А старая торговка с внучкой Розой пели:
Хмель паршивый, распаршивый,Вон уж мерщик к нам иде-от.Подбирай скорей все шишки,Будет добрый нам расче-от.Соберем корзину с верхом,Подавись ты, жадный че-орт!Больше прочих сборщики любили «Вон они идут вдвоем» и «Колокола звонят для Салли». Эти песни никогда не теряли для них своей прелести – они пропели их за сезон не одну сотню раз. Эти напевы, разносившиеся по рядам пушистого хмеля, составляли неотъемлемую часть атмосферы хмельника, наравне с горьковатым ароматом и слепящим солнцем.
Возвращаясь в лагерь, ближе к семи вечера, Дороти садилась у ручья, протекавшего вдоль хижин, и споласкивала лицо, нередко впервые за день. Чтобы отмыть въевшуюся черную грязь, требовалось минут двадцать. Ни вода, ни даже мыло на нее не действовали; она боялась только двух вещей – ила и, как ни странно, сока хмеля. Затем Дороти готовила ужин, обычно состоявший из тех же хлеба с беконом и чая, если Нобби не успевал сходить в деревню и достать пару кусков мяса по пенни. Провизию всегда покупал Нобби. Он знал, как за два пенни купить четыре куска мяса, по пенни каждый, и был мастером по части хозяйственной экономии. К примеру, всем буханкам он предпочитал деревенский каравай, разламывавшийся как бы на две буханки.

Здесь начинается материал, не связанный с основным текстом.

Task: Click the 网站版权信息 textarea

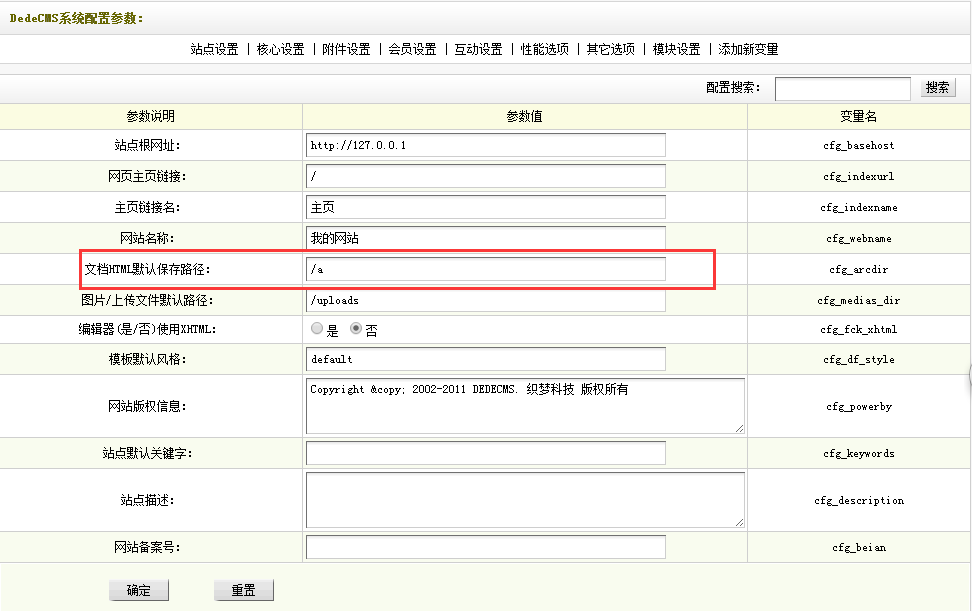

Дожевывая ужин, Дороти проваливалась в сон, но большие костры, разжигаемые между хижинами, были до того притягательны, что она продолжала сидеть и смотреть на огонь. Разрешалось брать по две охапки хвороста в день на хижину, но сборщики брали, сколько считали нужным, добавляя к хворосту разлапистые корни вязов, курившиеся до утра. Бывало, костры получались до того большущими, что вокруг них свободно усаживалось до двадцати человек – они до поздней ночи распевали песни, рассказывали истории и пекли ворованные яблоки. Ребята с девушками уходили темными тропинками, лихие души, вроде Нобби, брали свои вещмешки и шли по садам, воровать яблоки, а дети играли в прятки и гонялись в полутьме за козодоями, крутившимися возле лагеря, принимая их за фазанов. Воскресными вечерами человек пятьдесят-шестьдесят из сборщиков напивались и шатались по деревне, горланя похабные песни, к неудовольствию местных жителей, смотревших на эти сезонные безобразия, как могли смотреть порядочные провинциалы римской Галлии на ежегодные нашествия готов.